Amazon declined to comment.

Bezos grew up inspired by NASA’s Apollo missions, and he has talked about moving humanity to space since at least high school.

“I would love to see a trillion humans living in the solar system,” he said on a podcast last year. “The only way to get to that vision is with giant space stations.” People would visit Earth the “same way that you might go to Yellowstone National Park for vacation,” he said.

The “primary reason” he stepped down as CEO at Amazon, he said, was to focus on Blue Origin and add urgency and speed to its operations.

Bezos put on a flight suit and joined the crew on Blue Origin’s first suborbital passenger flight in 2021. Last year, he moved to Miami, in part, he said, to be closer to Cape Canaveral.

“This is very personal,” said Margaret O’Mara, a tech industry historian at the University of Washington.

The company has increasingly focused on building the ability to manufacture rockets at scale. At the DealBook event, Bezos said he thought that Blue Origin had the potential to be a larger business than Amazon.

In 2018, when he was still Amazon’s CEO, the company hired a group of top Starlink engineers who had split with Musk. They began secretly working on what would become Project Kuiper. They designed it from the ground up and created a system that required fewer, but potentially more complicated, satellites.

When Amazon said the next year that it was pursuing a satellite network, Musk tweeted an emoji calling Bezos a “copy cat.”

Analysts estimate that Amazon has spent more than $16 billion on Project Kuiper. This year, the company opened a facility to manufacture the satellites in Kirkland, Washington, a Seattle suburb about a 15-minute drive from Starlink’s manufacturing hub.

Although there are other smaller competitors to Starlink, Amazon has the potential to attract real business, said Carissa Christensen, the CEO of BryceTech, a space analytics and engineering firm. “It has enterprise and industrial relationships, and it also has consumer relationships at an extraordinary scale,” she said.

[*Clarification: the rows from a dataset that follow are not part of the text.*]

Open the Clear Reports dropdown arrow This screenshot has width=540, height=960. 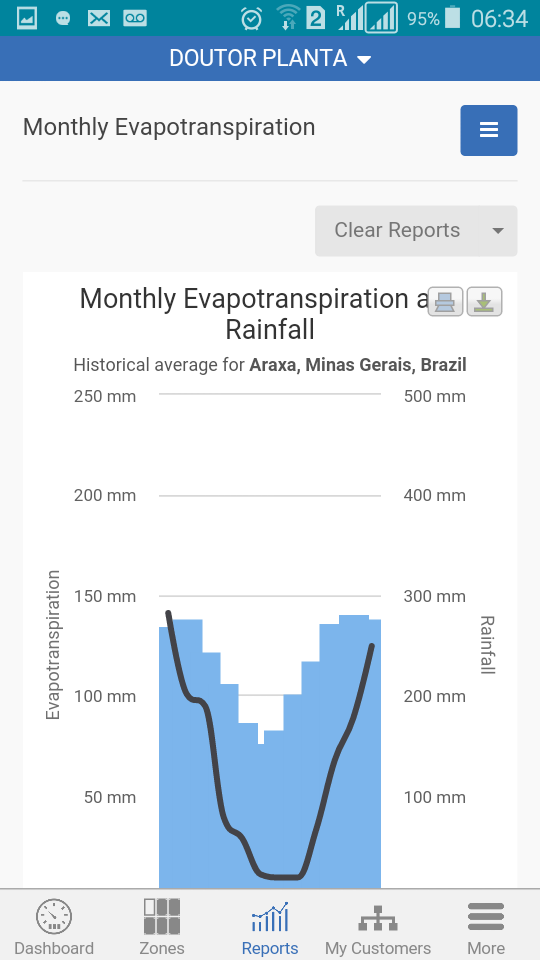coord(498,231)
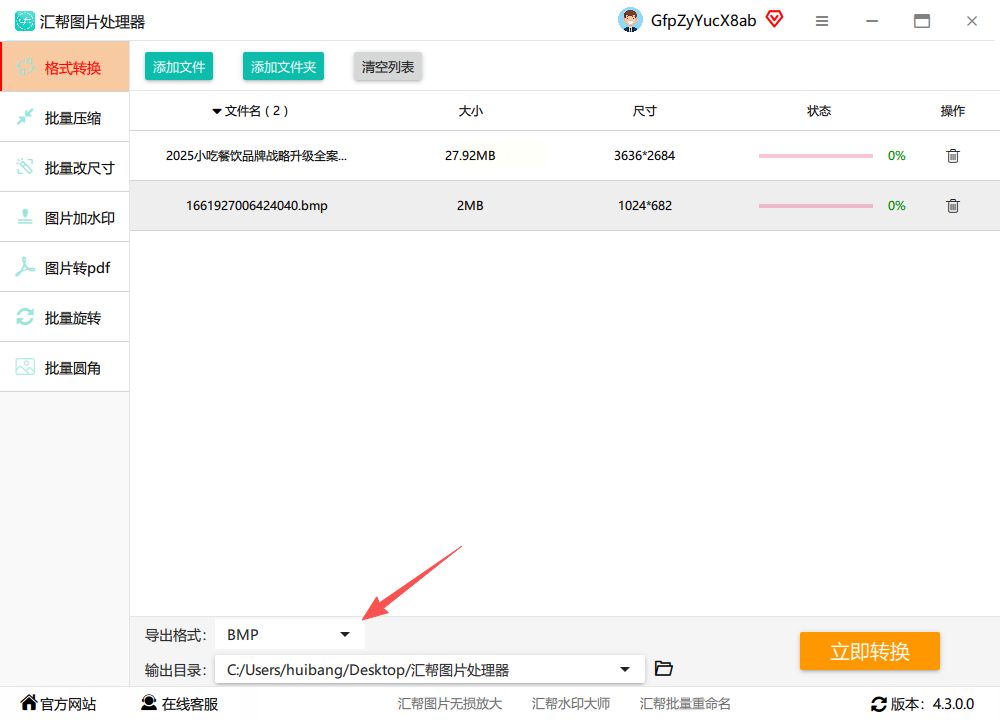Delete the 2025小吃餐饮 file row via trash icon
The height and width of the screenshot is (720, 1000).
(x=953, y=156)
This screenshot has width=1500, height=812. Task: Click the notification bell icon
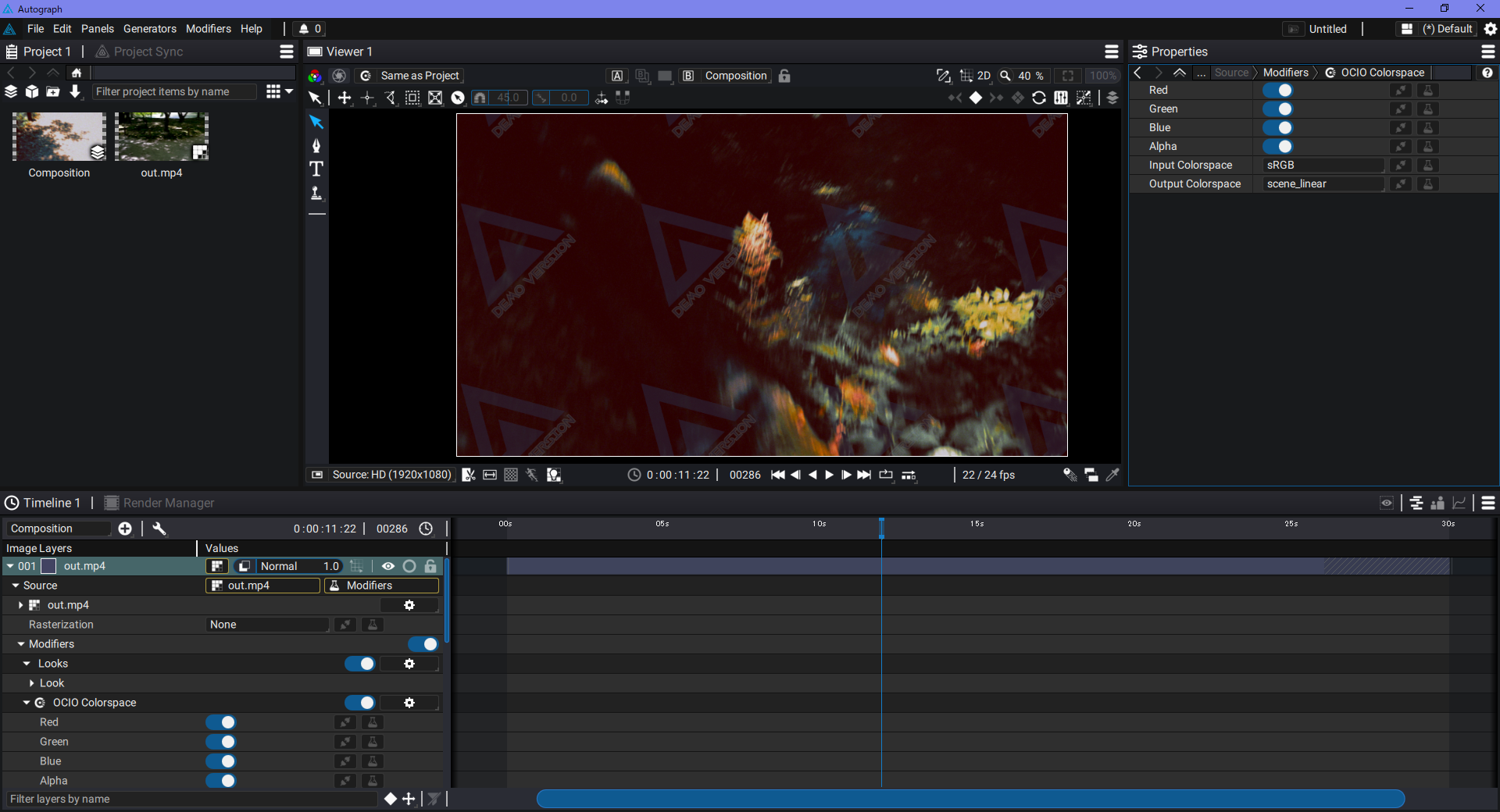click(x=304, y=29)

Amazon still needs thousands of satellites to provide the coverage it envisions, but it is dependent on outside rocket companies for launches, a challenge since SpaceX dominates the market.

For the sake of Project Kuiper, New Glenn needs to work. While the two are separate, their fates are intertwined. Last year, Bezos hired a former senior Amazon executive who oversaw Project Kuiper to run Blue Origin. And Project Kuiper is depending on New Glenn for many of its launches. Another leading provider is a new United Launch Alliance rocket that uses Blue Origin engines.

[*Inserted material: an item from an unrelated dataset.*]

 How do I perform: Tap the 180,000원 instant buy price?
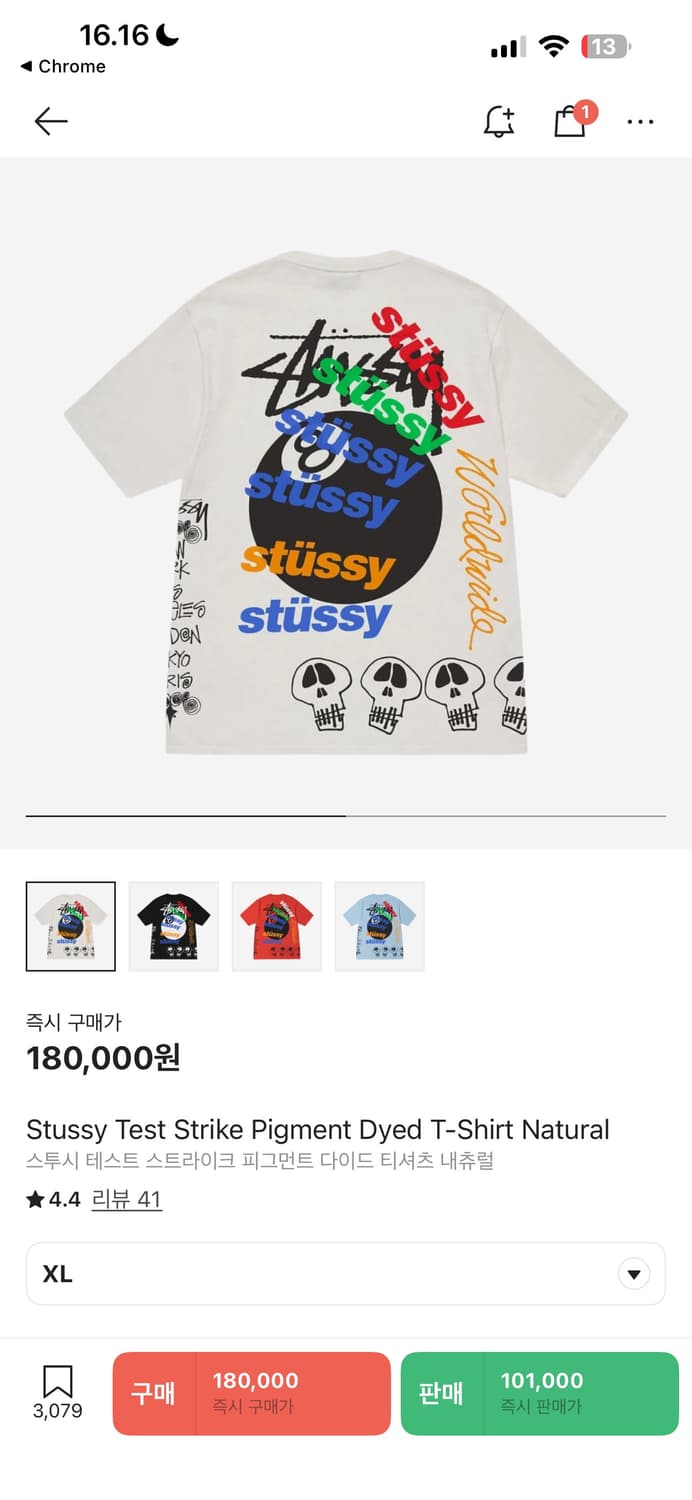pyautogui.click(x=103, y=1057)
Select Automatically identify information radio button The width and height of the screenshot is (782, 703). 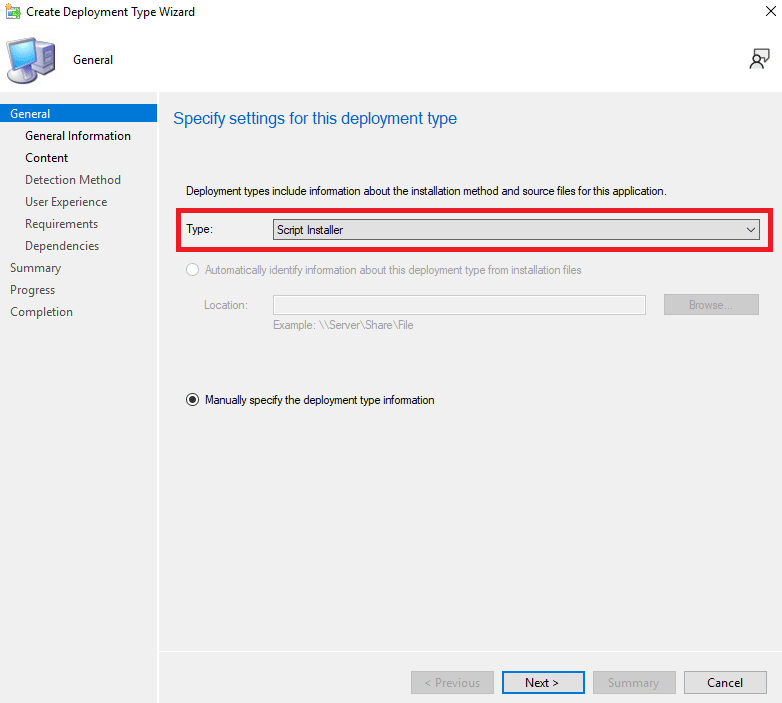pos(193,270)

But even Amazon couldn’t avoid asking SpaceX for help in getting the Project Kuiper satellites into space. Last December, it contracted with SpaceX for three launches, which would start in “mid-2025,” Amazon said.

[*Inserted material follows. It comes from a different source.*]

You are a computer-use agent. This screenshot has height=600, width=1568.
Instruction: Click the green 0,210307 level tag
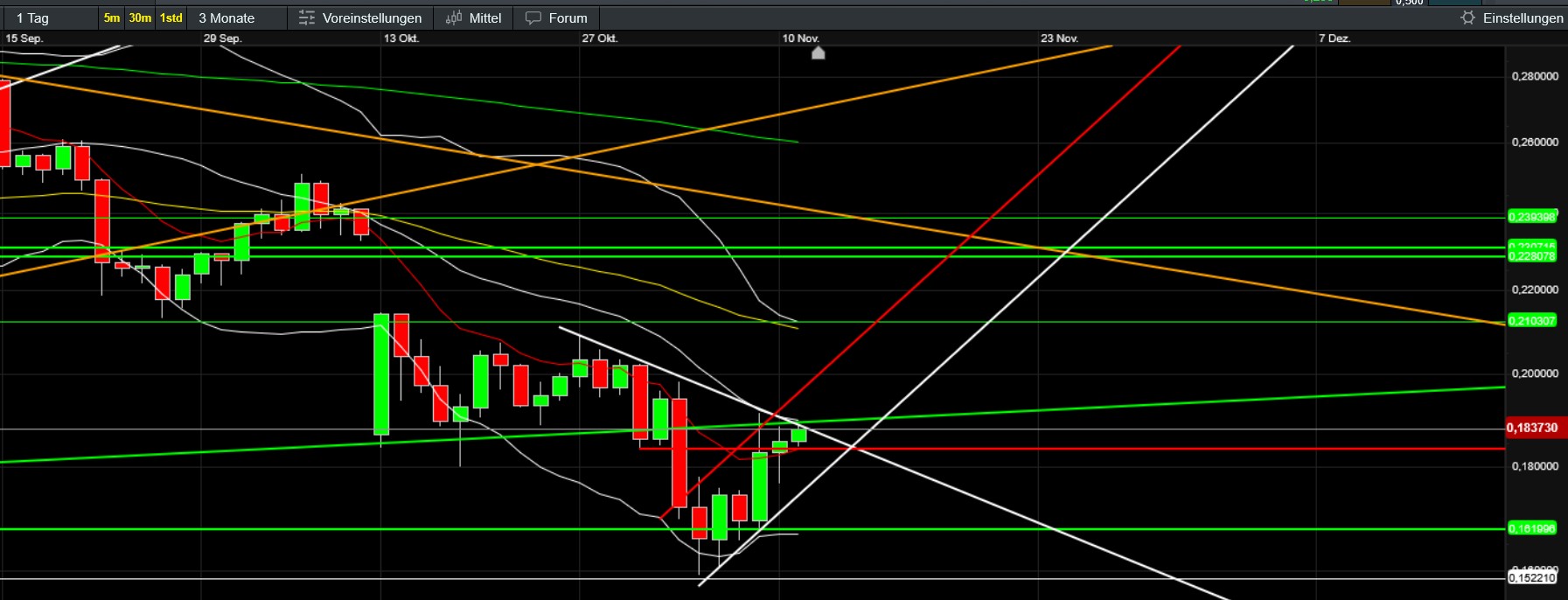click(1531, 321)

Musk also grew up steeped in science fiction books and has long set his sights on colonizing Mars, which he views as a hedge against climate change and other problems on Earth.

Musk has said he sees Starlink as a means to an end, a service that can generate enough cash to pursue his deeper vision of building Starship, the rocket that he hopes will bring humans to the moon and Mars.

“We think this is a key steppingstone on the way to establishing a self-sustaining city on Mars and a base on the moon,” Musk said in 2019.

He first filed regulatory papers for Starlink in 2016. SpaceX began launching the Starlink satellites in 2018, eventually almost weekly, to blanket the skies. As part of SpaceX, Starlink didn’t need outside rocket companies to send the satellites into space and instead could rely on the company’s workhorse rockets.

“SpaceX just started churning and burning,” said Chris Quilty, an analyst who has covered the space industry for decades. “This is the single biggest advantage, not only in cost but just in volume.”

Even some of Musk’s supporters hope Bezos will make headway. “SpaceX needs some competition,” said Anderson. He said Musk not only had the best, and often only, viable solutions to various space needs but, as a close adviser to President-elect Donald Trump, was also in a position to influence Trump’s agenda.

As an investor in SpaceX, Anderson can profit from the company’s success, but, he said, “I don’t like to see any single point of failure, especially with infrastructure, that is that critical to economic stability and national security.”